TASK: Set down exactly, with nothing added, the lines from the one containing "Prüfung elektrischer Anlagen (27, 2523)" through the end of the entries.

LISTED RECORDS:
^^^^

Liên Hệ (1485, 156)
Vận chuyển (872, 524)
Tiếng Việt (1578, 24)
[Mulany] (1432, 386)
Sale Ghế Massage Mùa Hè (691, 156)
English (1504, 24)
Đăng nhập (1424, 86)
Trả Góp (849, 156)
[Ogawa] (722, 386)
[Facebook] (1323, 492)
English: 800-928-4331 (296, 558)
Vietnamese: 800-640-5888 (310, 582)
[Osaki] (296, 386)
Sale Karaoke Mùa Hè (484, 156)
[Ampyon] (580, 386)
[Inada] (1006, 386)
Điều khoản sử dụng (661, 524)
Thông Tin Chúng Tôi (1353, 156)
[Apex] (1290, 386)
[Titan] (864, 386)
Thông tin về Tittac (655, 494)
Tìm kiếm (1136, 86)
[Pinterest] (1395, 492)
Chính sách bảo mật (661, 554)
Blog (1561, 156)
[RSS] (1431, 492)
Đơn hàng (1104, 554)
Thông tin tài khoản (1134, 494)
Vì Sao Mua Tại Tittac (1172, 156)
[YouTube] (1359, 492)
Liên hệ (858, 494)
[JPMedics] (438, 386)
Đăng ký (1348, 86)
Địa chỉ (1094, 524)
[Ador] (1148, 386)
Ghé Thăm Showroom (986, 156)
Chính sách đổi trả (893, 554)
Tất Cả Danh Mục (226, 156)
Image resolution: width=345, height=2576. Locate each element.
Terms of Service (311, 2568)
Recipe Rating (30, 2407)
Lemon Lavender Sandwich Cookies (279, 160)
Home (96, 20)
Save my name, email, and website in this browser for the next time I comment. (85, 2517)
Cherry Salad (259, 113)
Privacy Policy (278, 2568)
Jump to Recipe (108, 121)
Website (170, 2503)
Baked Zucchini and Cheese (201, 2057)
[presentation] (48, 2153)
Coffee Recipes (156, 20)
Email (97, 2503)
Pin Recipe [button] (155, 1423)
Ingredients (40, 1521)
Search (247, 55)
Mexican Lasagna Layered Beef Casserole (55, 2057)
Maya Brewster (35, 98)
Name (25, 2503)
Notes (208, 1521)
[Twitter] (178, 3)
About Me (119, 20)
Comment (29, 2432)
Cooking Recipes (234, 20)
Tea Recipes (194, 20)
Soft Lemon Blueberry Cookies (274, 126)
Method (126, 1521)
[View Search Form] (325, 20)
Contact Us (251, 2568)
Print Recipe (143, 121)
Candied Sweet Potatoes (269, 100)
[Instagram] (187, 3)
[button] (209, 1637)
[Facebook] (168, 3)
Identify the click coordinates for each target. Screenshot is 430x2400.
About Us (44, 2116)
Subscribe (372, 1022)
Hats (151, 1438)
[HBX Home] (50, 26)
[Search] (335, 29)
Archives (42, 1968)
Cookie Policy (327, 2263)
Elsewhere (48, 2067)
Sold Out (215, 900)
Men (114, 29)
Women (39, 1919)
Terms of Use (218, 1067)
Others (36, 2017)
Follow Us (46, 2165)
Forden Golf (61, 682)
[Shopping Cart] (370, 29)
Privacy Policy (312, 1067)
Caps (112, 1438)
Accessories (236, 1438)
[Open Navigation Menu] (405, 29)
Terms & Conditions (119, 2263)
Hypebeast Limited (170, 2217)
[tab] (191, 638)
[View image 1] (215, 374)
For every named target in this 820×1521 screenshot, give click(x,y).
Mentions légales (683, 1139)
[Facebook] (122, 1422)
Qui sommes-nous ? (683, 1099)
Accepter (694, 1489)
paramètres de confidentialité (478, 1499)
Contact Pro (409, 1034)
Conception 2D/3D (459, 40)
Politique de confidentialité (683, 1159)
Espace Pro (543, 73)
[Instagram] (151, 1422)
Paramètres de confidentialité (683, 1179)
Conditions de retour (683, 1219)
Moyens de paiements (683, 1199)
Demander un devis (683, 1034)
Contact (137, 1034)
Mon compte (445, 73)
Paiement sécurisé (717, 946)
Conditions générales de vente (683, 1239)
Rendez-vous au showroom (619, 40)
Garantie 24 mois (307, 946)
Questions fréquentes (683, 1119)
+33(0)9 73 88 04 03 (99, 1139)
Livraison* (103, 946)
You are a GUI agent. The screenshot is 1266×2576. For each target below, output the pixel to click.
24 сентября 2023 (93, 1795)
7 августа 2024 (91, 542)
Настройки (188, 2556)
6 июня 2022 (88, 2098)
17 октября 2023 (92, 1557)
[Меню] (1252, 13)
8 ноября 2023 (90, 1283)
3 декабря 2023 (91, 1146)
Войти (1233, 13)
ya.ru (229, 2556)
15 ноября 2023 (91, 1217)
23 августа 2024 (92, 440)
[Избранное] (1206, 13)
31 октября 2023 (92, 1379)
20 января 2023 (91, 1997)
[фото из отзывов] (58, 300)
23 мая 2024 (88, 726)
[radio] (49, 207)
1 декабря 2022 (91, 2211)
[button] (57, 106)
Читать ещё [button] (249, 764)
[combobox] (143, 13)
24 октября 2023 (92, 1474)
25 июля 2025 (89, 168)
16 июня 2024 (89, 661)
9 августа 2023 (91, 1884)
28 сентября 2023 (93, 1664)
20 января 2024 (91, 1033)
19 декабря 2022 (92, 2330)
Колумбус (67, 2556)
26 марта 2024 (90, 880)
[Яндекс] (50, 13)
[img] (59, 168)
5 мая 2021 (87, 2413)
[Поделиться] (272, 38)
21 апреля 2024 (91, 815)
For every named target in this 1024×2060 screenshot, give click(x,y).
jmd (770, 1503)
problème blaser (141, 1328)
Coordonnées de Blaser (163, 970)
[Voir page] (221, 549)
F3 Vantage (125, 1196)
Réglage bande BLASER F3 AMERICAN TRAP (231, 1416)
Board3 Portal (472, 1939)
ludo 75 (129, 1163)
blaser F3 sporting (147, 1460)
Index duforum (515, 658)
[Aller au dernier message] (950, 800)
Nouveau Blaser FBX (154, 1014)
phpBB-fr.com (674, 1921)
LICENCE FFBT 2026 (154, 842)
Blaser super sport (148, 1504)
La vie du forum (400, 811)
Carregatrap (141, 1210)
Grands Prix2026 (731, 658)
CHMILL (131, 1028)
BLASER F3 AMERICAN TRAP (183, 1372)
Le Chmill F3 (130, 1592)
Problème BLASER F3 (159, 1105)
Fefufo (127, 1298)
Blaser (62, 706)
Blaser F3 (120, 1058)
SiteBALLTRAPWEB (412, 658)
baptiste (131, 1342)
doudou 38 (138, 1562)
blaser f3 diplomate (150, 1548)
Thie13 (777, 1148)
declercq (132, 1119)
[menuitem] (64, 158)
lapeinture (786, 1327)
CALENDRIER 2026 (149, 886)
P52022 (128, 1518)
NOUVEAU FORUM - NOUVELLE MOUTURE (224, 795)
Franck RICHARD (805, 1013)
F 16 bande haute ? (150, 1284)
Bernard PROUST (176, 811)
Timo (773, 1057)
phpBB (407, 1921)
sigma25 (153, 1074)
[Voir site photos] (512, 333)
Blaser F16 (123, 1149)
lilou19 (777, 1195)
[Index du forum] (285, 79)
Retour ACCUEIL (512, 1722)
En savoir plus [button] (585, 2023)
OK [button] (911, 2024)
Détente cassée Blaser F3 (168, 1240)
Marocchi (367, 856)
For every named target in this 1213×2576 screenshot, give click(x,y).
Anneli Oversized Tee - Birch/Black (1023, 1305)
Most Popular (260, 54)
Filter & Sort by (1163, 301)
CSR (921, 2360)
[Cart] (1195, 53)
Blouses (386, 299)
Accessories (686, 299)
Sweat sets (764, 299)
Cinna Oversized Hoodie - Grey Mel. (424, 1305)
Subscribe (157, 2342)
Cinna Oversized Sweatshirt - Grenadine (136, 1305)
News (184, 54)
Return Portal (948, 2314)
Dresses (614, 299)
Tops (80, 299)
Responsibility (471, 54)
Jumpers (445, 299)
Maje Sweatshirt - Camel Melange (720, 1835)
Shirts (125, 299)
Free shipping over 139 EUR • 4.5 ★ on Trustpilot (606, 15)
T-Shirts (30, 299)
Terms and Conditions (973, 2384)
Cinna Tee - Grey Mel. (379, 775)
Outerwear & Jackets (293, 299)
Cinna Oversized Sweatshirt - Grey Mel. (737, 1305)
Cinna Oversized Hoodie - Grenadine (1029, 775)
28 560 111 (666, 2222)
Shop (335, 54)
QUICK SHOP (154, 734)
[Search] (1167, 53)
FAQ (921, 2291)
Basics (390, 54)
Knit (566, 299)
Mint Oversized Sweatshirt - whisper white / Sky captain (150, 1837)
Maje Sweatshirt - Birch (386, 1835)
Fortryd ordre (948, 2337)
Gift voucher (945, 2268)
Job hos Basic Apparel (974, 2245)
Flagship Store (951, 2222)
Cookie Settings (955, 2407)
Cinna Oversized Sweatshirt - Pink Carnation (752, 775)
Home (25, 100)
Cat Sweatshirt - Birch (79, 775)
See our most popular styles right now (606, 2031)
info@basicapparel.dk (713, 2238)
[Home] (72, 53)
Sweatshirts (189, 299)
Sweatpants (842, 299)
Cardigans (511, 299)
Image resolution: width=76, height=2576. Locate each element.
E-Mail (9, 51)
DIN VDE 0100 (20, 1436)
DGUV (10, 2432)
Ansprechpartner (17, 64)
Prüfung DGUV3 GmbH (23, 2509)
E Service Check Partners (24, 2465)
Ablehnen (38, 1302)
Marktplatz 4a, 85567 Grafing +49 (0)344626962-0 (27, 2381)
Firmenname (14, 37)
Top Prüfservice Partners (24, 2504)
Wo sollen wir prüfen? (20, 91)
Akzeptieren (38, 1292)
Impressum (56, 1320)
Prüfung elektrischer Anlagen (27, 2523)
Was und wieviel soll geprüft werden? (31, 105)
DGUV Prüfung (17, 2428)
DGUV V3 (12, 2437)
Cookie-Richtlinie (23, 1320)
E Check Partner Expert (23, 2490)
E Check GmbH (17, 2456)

^^^^

ANSWER AREA:
Prüfung elektrischer Anlagen (27, 2523)
Was und wieviel soll geprüft werden? (31, 105)
DGUV Prüfung (17, 2428)
DGUV V3 (12, 2437)
Cookie-Richtlinie (23, 1320)
E Check Partner Expert (23, 2490)
E Check GmbH (17, 2456)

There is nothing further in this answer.